Sieurac emptied his glass in the time it took Aichele to light the cigarette Mrs. Poll had taken from her handbag. It was just as quickly refilled. The alcohol eased the furrows on Sieurac’s brow and lightened whatever care it was that had kept his mouth so downturned at the edges. He even looked younger than he had appeared at the gallery, and he was most definitely more at home at Café Dancourt.
“And so what brings you to our little faubourg today?” Sieurac asked, to begin the conversation.
“Your exhibit,” Mrs. Poll answered.
“Come now. All the way out here to see the work of a nobody?” Sieurac drained his second glass and wiped his lips with his sleeve. “If that’s so, what was it you liked so much about my paintings?”
“I did not say I liked them,” Mrs. Poll answered.
“That’s right, you didn’t.” Sieurac turned toward the waiter and called for another glass of beer.
“I did rather like some of your work,” Aichele said. But his comment was too hesitant, and betrayed the difference between a personal opinion and a judgment of true quality.
“Which ones?”
“View of Pont Neuf for example.”
“Oh?” Sieurac sounded skeptical. Then, dismissing the whole thing, said, “You’re not drinking. Maybe you’d rather have cognac. If so, you’re out of luck. They water the liquor here.”
“The beer is fine,” Aichele said, observing that he and Mrs. Poll’s glasses were actually almost empty, and that a suitable exit would then present itself. But before he finished the thought, the waiter had refilled them from a large enamel pitcher.
“Have you ever heard of Pierre Puvis de Chavannes, of Lyon?” Sieurac suddenly said. He did not wait for an answer. “At my age, he had exhibited in all the best galleries, and now he’s somewhere basking in the sun. And do you know what? The only reason anyone ever looked twice at anything he did was because of all those articles that idiot Guerin wrote about him. And do you know why Guerin wrote what he wrote? Because Puvis de Chavannes was Countess Mategna’s lover, and Guerin thought that if he praised Puvis enough the countess would eventually invite him to her salon. He must have written twenty articles, trying to get her to notice him.”
“Did she?” Mrs. Poll asked.
“Of course not,” Sieurac said, as if she should have known. “But everyone in Paris found out who Pierre Puvis de Chavannes was.”
“The critic M. Boucherot was at your opening,” Aichele volunteered. “Perhaps there will be something said in Le Figaro about you.”
“He was at my first exhibit and never wrote a word. Not even an insult.” Sieurac made a pained smile. “He only comes because an opening provides an audience for his pontifications. Are you hungry? They boil cabbage here. If you’re lucky, you even get a morsel of ham. How about it?”
Before either Aichele or Mrs. Poll could answer, their attention, and the attention of everyone else in the room, was drawn abruptly to the entryway, where a very intoxicated woman made an entrance befitting the stage at the Variates. She swept in at top speed, opened her arms to the room, then dropped them quickly to her sides as her bleary gaze settled upon Marcel Sieurac.

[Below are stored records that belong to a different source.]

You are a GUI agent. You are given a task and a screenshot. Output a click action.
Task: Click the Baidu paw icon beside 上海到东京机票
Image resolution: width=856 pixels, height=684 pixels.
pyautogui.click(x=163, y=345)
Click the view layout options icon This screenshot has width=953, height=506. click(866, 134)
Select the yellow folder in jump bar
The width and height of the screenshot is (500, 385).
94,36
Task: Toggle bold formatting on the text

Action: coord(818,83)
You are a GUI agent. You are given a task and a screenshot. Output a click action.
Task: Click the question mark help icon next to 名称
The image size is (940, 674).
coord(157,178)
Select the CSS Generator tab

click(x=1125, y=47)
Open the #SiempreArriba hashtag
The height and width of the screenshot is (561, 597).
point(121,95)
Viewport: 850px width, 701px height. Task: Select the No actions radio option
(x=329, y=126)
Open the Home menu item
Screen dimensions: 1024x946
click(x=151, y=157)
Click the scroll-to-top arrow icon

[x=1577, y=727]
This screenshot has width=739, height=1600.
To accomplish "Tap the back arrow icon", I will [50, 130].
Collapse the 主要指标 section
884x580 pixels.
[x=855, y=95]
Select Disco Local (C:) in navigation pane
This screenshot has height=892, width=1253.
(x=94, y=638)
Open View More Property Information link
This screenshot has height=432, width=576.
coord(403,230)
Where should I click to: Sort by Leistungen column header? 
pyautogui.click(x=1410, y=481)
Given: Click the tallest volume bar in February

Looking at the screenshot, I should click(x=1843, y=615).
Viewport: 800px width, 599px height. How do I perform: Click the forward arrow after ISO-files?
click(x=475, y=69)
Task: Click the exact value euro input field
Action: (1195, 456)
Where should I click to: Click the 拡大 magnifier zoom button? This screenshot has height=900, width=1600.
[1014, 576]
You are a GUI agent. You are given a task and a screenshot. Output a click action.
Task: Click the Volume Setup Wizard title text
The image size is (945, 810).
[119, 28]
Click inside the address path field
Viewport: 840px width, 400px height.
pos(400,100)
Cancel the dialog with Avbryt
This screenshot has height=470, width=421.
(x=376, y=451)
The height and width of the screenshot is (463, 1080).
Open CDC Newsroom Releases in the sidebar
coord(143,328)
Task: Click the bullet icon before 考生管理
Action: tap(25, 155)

She did not waste a moment of the crowd’s attention. “Good evening, dear husband,” she said loudly.
The features of her face were bulky and prominent. Her eyes were narrow, crowded between her thick brow and high cheekbones, which were reddened to match the startling hue of her lipstick. Her skin was rough, even under its veneer of makeup.
“I take it your opening was such a success that you have come to Café Dancourt to pay one last visit before moving on to more rarefied establishments. Tell me, do we have a new address in Saint-Germain? Should I pack my things? Or will you simply buy me an entire new wardrobe?”